The importance of choosing a good trading size per trade

Trading psychology

How many times did you ask yourself what size to take in a trade?
Then you turn to the risk management rule which is saying not to risk more than 1-2% of the equity.
But then in real trading what is happening? You apply the risk management rule but your size is 3 standard lots (300.000 units) on a $3.000 trading account! Now let us go back to the past. Let us say that you are obeying the risk management rules, you have placed the stop loss according to this rule. Then some news driven event is hitting the market and you are experiencing slippage (In forex, slippage occurs when an order is executed, often without a limit order, or a stop loss occurs at a less favorable rate than originally set in the order. Slippage is more likely to occur when volatility is high, perhaps due to news events, resulting in an order being impossible to execute at the desired price.
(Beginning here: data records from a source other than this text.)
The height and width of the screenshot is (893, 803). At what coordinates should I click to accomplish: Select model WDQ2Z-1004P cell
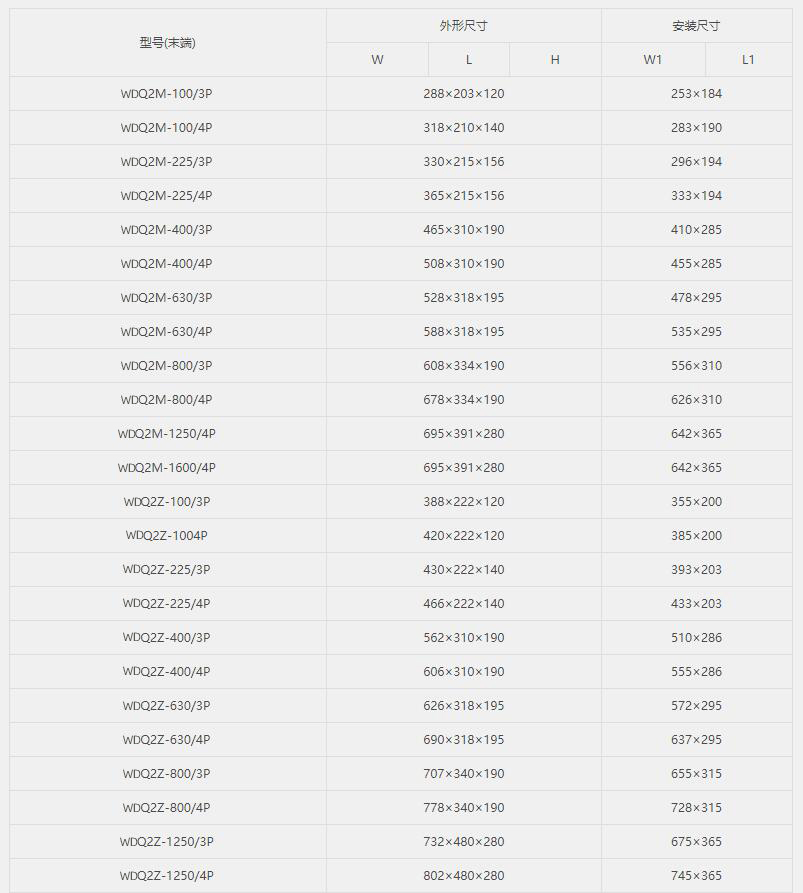[x=167, y=535]

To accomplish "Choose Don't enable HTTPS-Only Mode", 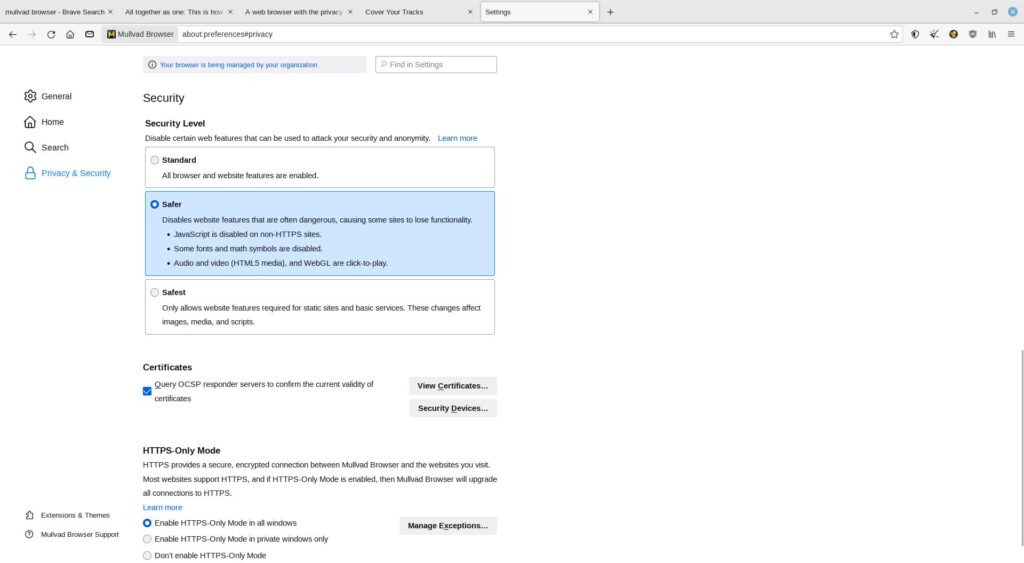I will tap(148, 555).
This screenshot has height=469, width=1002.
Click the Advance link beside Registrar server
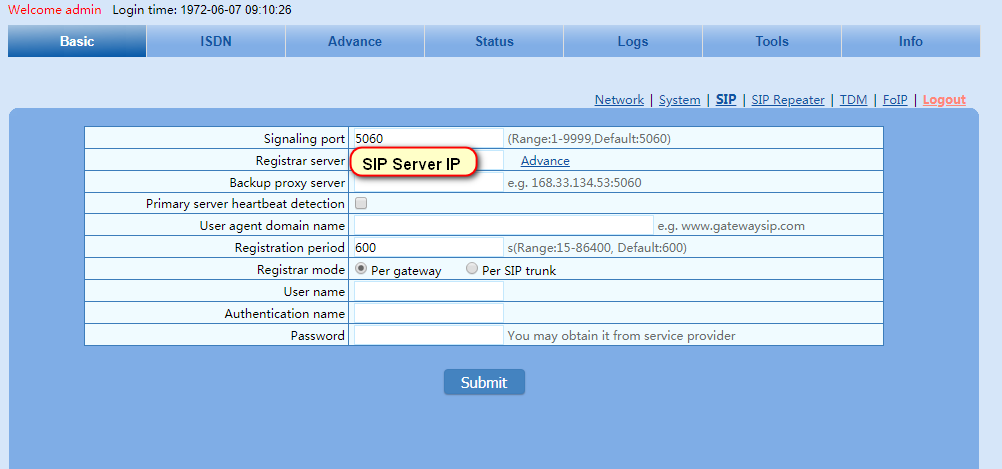545,161
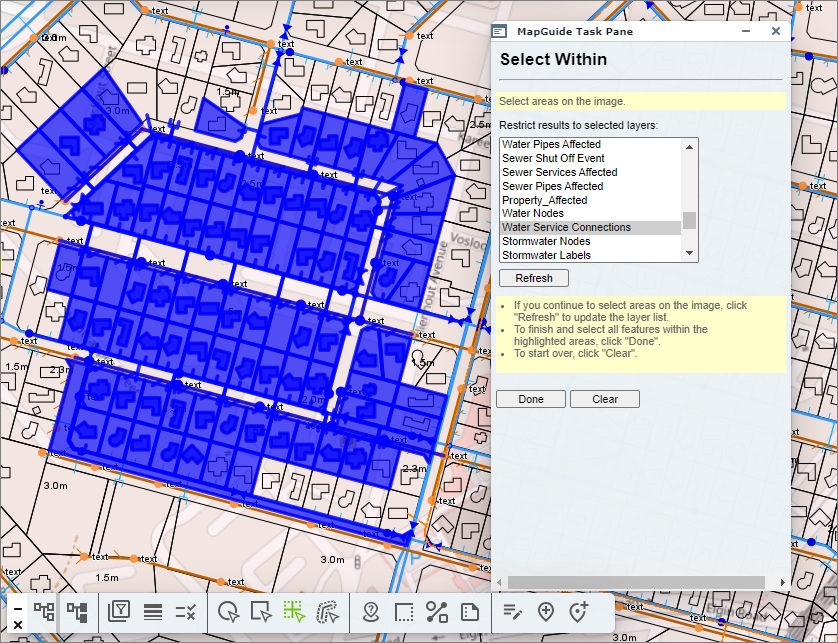Select Water Service Connections layer

pos(566,228)
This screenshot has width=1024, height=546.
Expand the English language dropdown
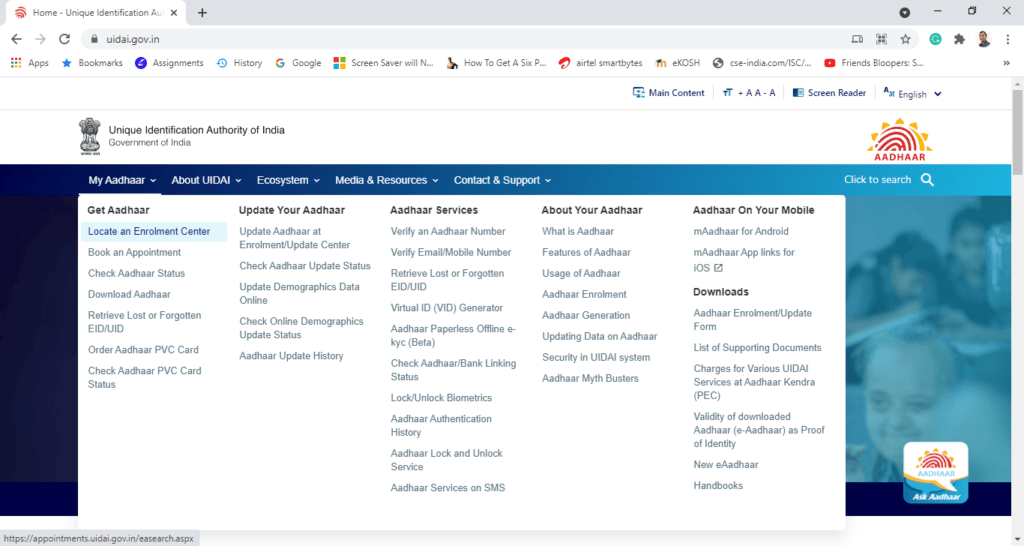[x=912, y=94]
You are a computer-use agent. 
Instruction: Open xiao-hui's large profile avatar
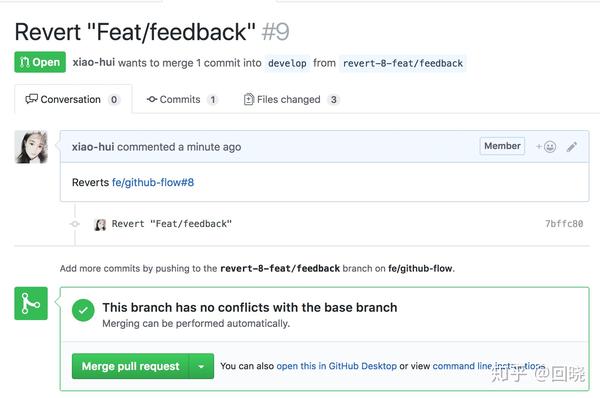coord(31,147)
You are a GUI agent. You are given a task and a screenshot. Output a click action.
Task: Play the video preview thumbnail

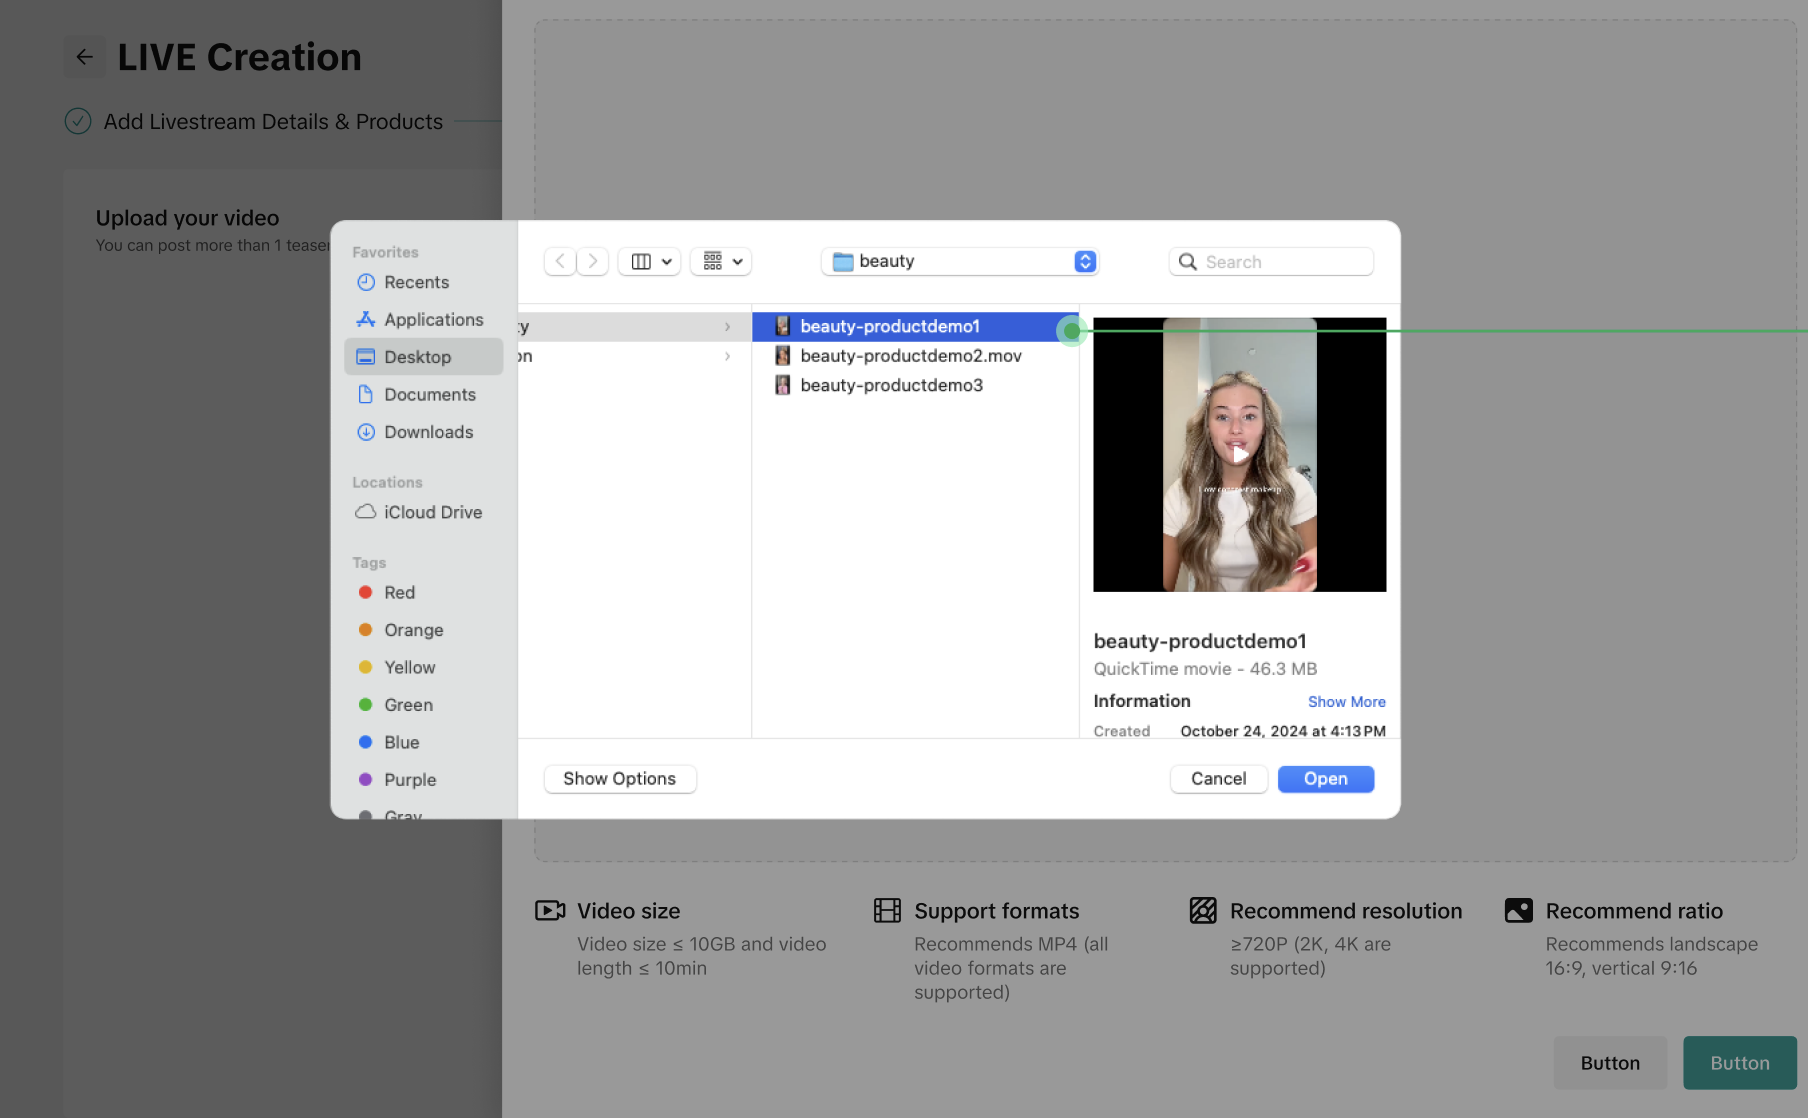pos(1239,455)
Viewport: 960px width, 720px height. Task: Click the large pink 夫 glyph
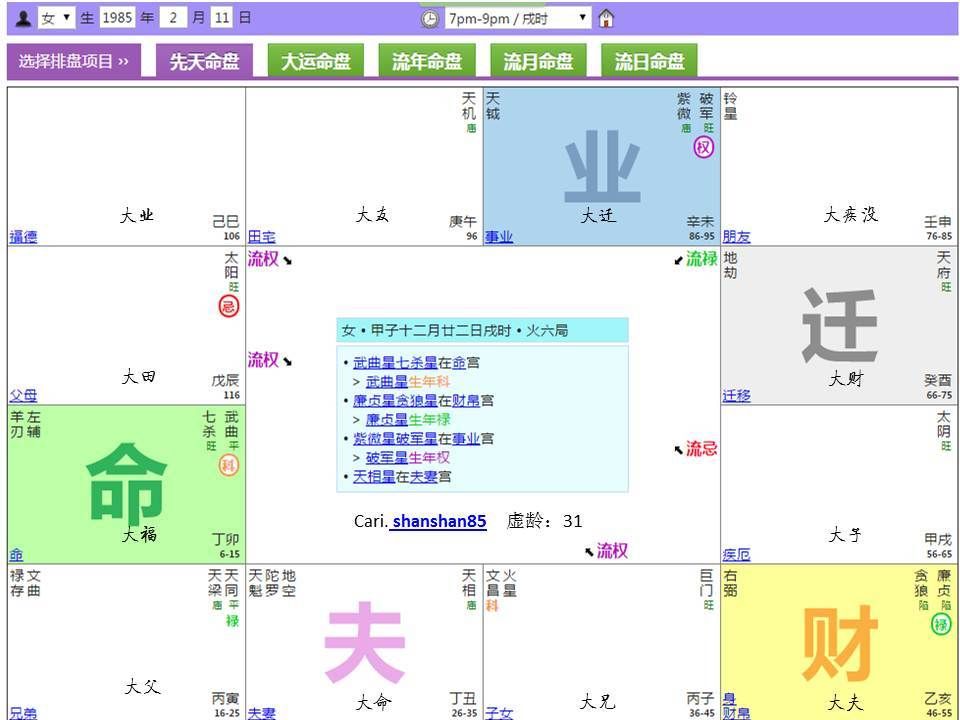point(364,643)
In this situation, most forex dealers execute the trade at the next best price unless the presence of a limit order ceases the trade at a preset price point). Your stop loss is not respected and you have 3 standard lots in your position with $3.000 equity. Instead of  $70 loss you now have close to $1.000 loss per trade!
The slippage along with the other mostly psychological facts now puts you in a position that you need much more to recover from your loses. That is why we recommend you to apply the following scale for maximum lot sizes for a different equity:
  • $1.000-$3.000 max 0.05 (5.000 units) lot size per trade
  • $3.000-$10.000 max 0.10 (10.000 units) lot size per trade
  • $10.000-$20.000 max 0.50 (50.000 units) lot size per trade
  • $20.000-$50.000 max 1 (100.000 units) lot size per trade
Now I know that most of you would say that this is too conservative but let us look at the retail investor’s statistics. 98% of the retail traders have losses and they are not profitable. You can imagine that almost 60% of this losses and equity wipeout is derived from the oversizing. Oversizing is not just happening because of the slippage due to high forex volatility, it is happening also because of the trader’s mindset, psychology and the lack of discipline. Some traders have a good start applying all the principles from trading and they build up equity. Then they start to trade with the big sizes for their account and they start to carry greater losses by moving stops. Psychology is kicking in I don’t want to lose what I have accomplished in the recent months. This kind of oversizing when the position is not going in your way then is leading to losing equity.
Even with the smaller sizes, when you enter a good trade, you can make big profits and increase your capital much faster than you think. This will be accomplished with much less stress that when you are using big trading sizes, and be aware of the fact that the trading is best when your mind is calm.
The most important fact you should know that your trading is all about the probability of survival. You need patience and discipline to push yourself in this “lucky” 2% of the traders that are winning over time.